▶ [Document segment]:
○ ○ ○

How to avoid tax id scams this year


COLUMBUS- Tax season begins tomorrow and thieves are looking at ways to scam you out of your money. Local financial professional, Shane Eighme from Shane and Shane Financial has some helpful tips for those filing taxes.


Remember the big Equifax data breach last fall? Hackers stole the personal information of up to 143 million people, and that includes Social Security numbers.
Scammers could use those Social Security numbers to file fraudulent tax returns to steal people’s refunds.
Unfortunately, the steps many victims took after the hack, like credit freezes and credit monitoring, do not protect you against Tax ID Theft.


1. File Early

Filing early is the best defense against Tax ID Theft. If the IRS already has your legitimate tax return on file, scammers will have a much harder time.
You may not have all of your paperwork at the start of the season; I’m not suggesting you rush to file with incomplete information.

○ ○ ○

[Stored data]
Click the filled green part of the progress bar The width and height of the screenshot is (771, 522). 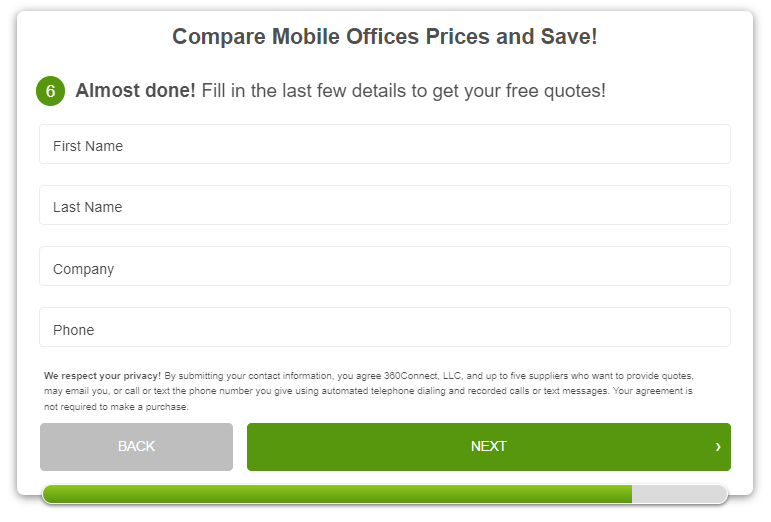click(x=337, y=494)
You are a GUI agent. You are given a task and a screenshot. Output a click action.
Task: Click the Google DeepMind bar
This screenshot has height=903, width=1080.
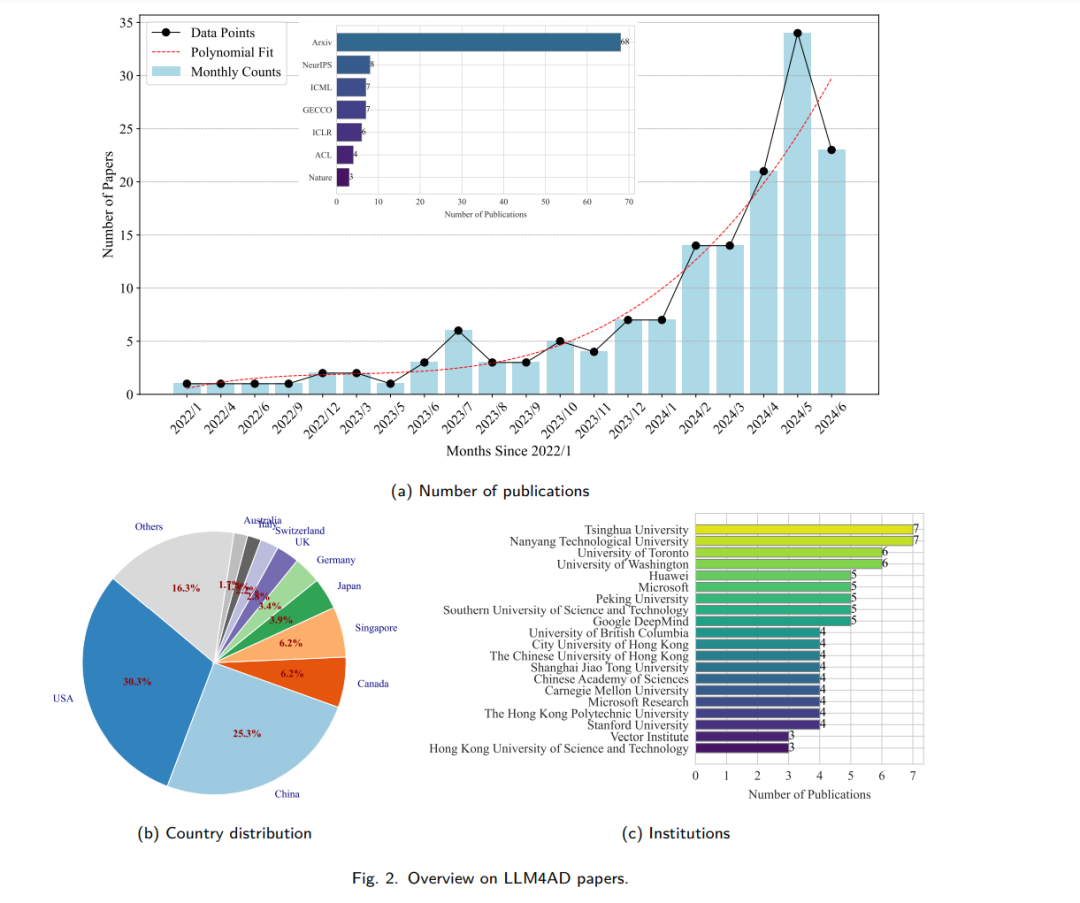click(773, 621)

○ ○ ○

▶ [Parts of the exercise]:
A. According to the tax scam article, the personal information of how many people was stolen in the Equifax data breach?
B. Translate this sentence from the tax scam article into Spanish: "Filing early is the best defense against Tax ID Theft."
C. Extend the tax scam article, beginning after its final sentence.
The rows were drawn from a separate source.

▶ [Task results]:
A. Up to 143 million people.

B. Presentar la declaración de impuestos con anticipación es la mejor defensa contra el robo de identidad fiscal.

C.
Take the steps you can now so you’re ready when that paperwork arrives, by gathering documents and receipts and getting organized.

2. Watch for Red Flags

The IRS is warning there could be signs that your Social Security number or other personal information has been compromised.
Red flags include forms from the IRS that include wages you didn’t earn or a W-2 form or 1099 from an employer you don’t work for.
If you get one of these forms, do not include it in your tax return.
If the form came from the IRS, contact them. I have a link to do that on my website,
You can also contact the Social Security Administration to review your wages.

3. Be Secure

If you’re e-filing your taxes, make sure you have a security software with firewall and anti-virus protections.
Do not use public wi-fi; instead use a private, password-protected connection.
Treat your tax documents and any documents with your personal information like cash, and don’t leave them lying around in the open.

4. Adjust Your Withholding

If you’re the victim of Tax ID theft, it can take months to get your refund.
The average refund in 2017 was about $2,800.
The bigger the refund you’re waiting for, the more frustrating the wait will be!
By adjusting your withholding, you can reduce the size of your refund and get more money in your paycheck year-round.
I recommend my clients adjust their withholding so their refund is as close to 0 as possible.
That way, you can make good use of your money throughout the year by saving or investing it, instead of letting Uncle Sam hold onto your money interest-free.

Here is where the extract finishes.